Your words, your world, our money, that we get to keep.
Air New Zealand launched its recruiting campaign for ‘volunteer writers’ at noon yesterday. The idea: to outsource the content of the company’s Flying Social marketing initiative, in exchange for exposure through its media channels. Each applicant was invited to declare their interests, describe their ‘social media skills’, decline their Twitter and LinkedIn details (both compulsory) and tell Air New Zealand ‘why they should be a Flying Social contributor’. Applications would close on 4 March 2014.

I guess one may choose to find it heartening that people aren’t completely inured to these scams yet, as evidenced by the backlash that led the company to abandon the plans within two hours and pledge to ‘come up with appropriate compensation’. We can still grasp how obscene it is for a company that made a $182 million profit last year to ask aspiring writers to work for free, dangling in front of them the prospect of an exposure that they would be just as likely to get by keeping their own blog. No, writing for Flying Social is not going to improve your CV. No reputable media outlet is going to trawl a second-rate infotainment channel ahead of their next intake of staff writers. You may hone your skills, but the web offers plenty of other ways of doing so which don’t involve volunteering to be exploited.

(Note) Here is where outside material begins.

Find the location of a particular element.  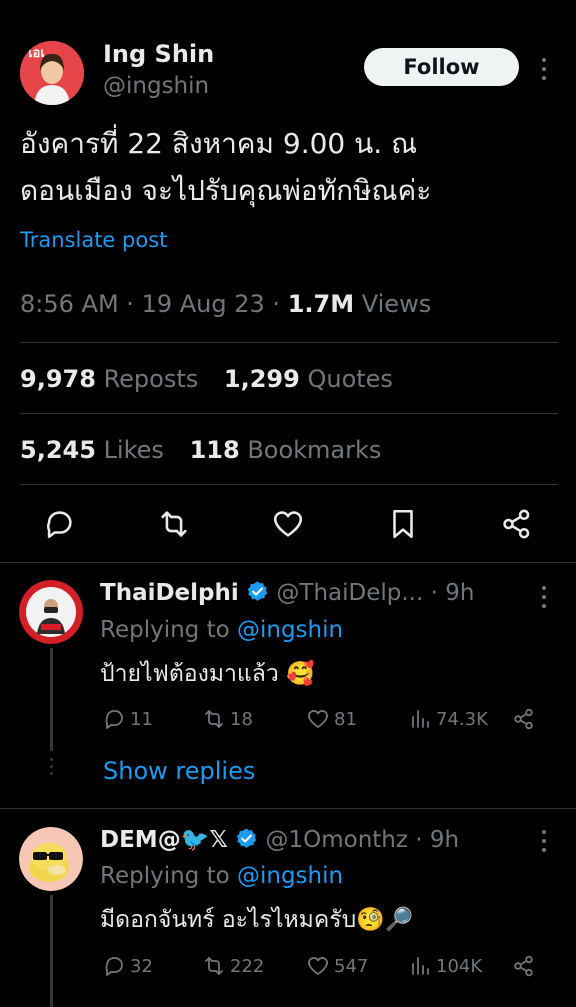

And yes, I’m aware that Blogger, tumblr, Wordpress, Facebook, Twitter and so forth also profit from the content that its users upload onto them. I think it would be misleading to equate these relationships with the one that Air New Zealand sought to establish with its writers, however. All of those other companies offer services which are a mix of a self-publishing and communication platform; their profit model is not based on the specific value of the content – how good it is, what it is about – but rather on the aggregate number of users and the frequency of their interactions. Blogger (hence Google) doesn’t ‘commission me’ to write these posts, nor does it care in the least what they’re about. Without consideration given to specific value, there is no ‘writing’, but rather an amorphous mass of ‘content’ to be profited upon in indirect ways. And without writing there are no writers (again, strictly from the point of view of the owners of these services).

Flying Social, on the other hand, is a product. Its content is akin to advertising copy, and is editorially commissioned and selected. Consideration is given to specific value as well as to appropriateness. Hence, it is writing.

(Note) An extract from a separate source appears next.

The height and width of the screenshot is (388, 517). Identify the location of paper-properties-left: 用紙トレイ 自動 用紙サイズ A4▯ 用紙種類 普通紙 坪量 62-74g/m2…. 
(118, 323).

Should it even surprise us that Air New Zealand tried to avoid paying for it? Perhaps not. There is no shortage of both old and new media outlets that have gotten away with it, most infamously the Huffington Post. It is possible the company thought that if they called it a ‘social network’, people would fail to see Flying Social as the piece of corporate marketing that it is.

There is a detail that caught my attention, though: namely, the fact that the job requirements include having a social media presence and demonstrating social media skills. So not only did Air New Zealand try to pay for writing work in that most dubious of currencies – exposure – but hoped that the writers would be able to generate and amplify some of that exposure themselves. In other words, they weren’t looking just for volunteer writers, but for marketing professionals, too. A moveable, continually replaceable workforce willing to give away their labour for the privilege of being plugged into the company’s network, and motivated to add value to the company just to see that network grow.

There are a number of apps that exploit the diffuse, anxious desire to monetise social activity on the web – a desire which we may view as a response to the much more common and effective transformation of regular work into unpaid social interaction. One such app (How Much is My Twitter Worth?) just informed me that my Twitter account is worth US$3480.06, and offers to keep me up to date with the most minute daily fluctuations of this value for as long as I keep asking it to; whereas the service known as Klout (‘the standard for influence’), assigns me a score of 62, enough to place me ‘in the top 10% of all social media users’. The algorithms that lie behind these calculations are proprietary, so it’s impossible to analyse the exact criteria involved and their relative weight, but one thing they have in common is their uncanny precision. My twitter worth is a value expressed down to the cents. My klout graph keeps me up to date of daily variations and long-term trends.


Of course this precision is entirely self-referential. It’s a mere expression of the algorithm. But the will to knowledge of our age being what it is, who’s to say how much stock people actually put in these numbers? Even if it were a knowingly played game of collective make-believe, I would suggest that it isn’t an innocent one; that it betrays a deeper search for value, even if it is the crude, nonsensical value of a virtual stock price, to counteract all the things that have lost and continue to lose their value as the digitisation, gamification and socialisation of labour eats into our new territory.

The attempt to recruit a permanent army of unpaid interns for Flying Social ended in a short-lived public relations disaster. We can take a little heart in that. But only a little.